I wasn’t planning on writing about what I’m going to share today, but your dreams come upon you when they do. My father appears in my dreamlife now and then, perhaps once a month or so. Though sometimes he is a silent, peripheral character somewhere in the background of the strange moving pictures that are my dreams, there are times in which he plays a starring role, such as he did unexpectedly last night. I awakened briefly from deep non-REM sleep around 3 a.m. this morning and fell back to sleep, and then my movie promptly started. Here’s what happened.

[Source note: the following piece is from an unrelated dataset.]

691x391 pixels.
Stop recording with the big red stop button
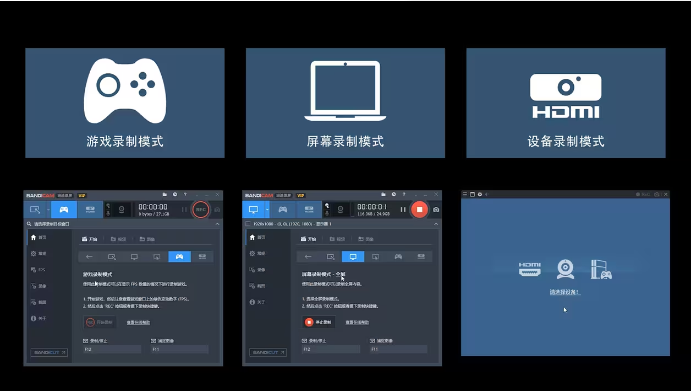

It’s the dead of night. Everything is still. I’m walking down a dimly lit, gently sloped paved driveway carved through a wooded thicket, tall green trees on either side. It’s a casual, peaceful walk, which I’m taking with my dad, who strides next to me on my right. We’re having a conversation. He tells me, in his characteristically direct and blunt manner, that I need to stop walking with my hands in my pockets. “It doesn’t look good to do that,” he tells me. I consider his words. I’m a little taken aback by this reprimand; I don’t put my hands in my pockets anyway, and they aren’t even in my pockets now! But he’s my dad, and one thing I’ve always known is that he cares for me more than anything and just wants the best for me. I assure him that I will do my best to keep my hands out in the open.
We enter a home. It’s not our home, but it feels like it should be, and we enter it as if it is. The hallways are dark. We approach the light at the end of the main hall. It’s the kitchen, small and modest, reflecting the home’s rustic nature, darkened wood throughout, including the furniture and walls. Dad and I walk instinctively toward the rectangular dinner table inside. The only light in the room emanates from the small chandelier above us. It shines like an orange halo around the table, creating a hazy effect on the rest of the kitchen. I stand behind what must be my designated chair near the wall; Dad stands behind his near the kitchen entrance opposite me. We look down at the mounds of white rice on plates at the table. There is a plastic bottle of furikake (a Japanese seasoning made of sesame seeds and dried seaweed bits) on the table. Still standing, Dad takes the bottle, shakes some seasoning on his rice, and slips the bottle in his right pants pocket. I watch this and laugh, asking him why he’s putting the furikake in his pocket. He answers that he wants to bring it with him on his upcoming trip to New York, sheepishly pulling it out and placing it back on the table. It’s news to me that he will be traveling soon.
I look to my right, where the kitchen counters and sink are. There’s Mom. She is facing away from us and toward the counter, cutting up vegetables. Dad walks over to her. They are silent together as Mom continues her work. I follow and slowly wedge myself between them. “I wish you wouldn’t go,” I tell Dad plaintively as I stand snuggling with my parents, feeling the warmth of both of them close to me. “Please don’t go. Please, Dad. Don’t go.” Mom smiles silently as I speak, looking down at her cutting board. I understand that Dad doesn’t have a choice; he has to go away. Nonetheless, it is satisfying to tell him his presence is wanted, needed. I am the only person or thing that disrupts the silence in the room. There is increasing desperation and welling emotion as I continue to implore him not to leave.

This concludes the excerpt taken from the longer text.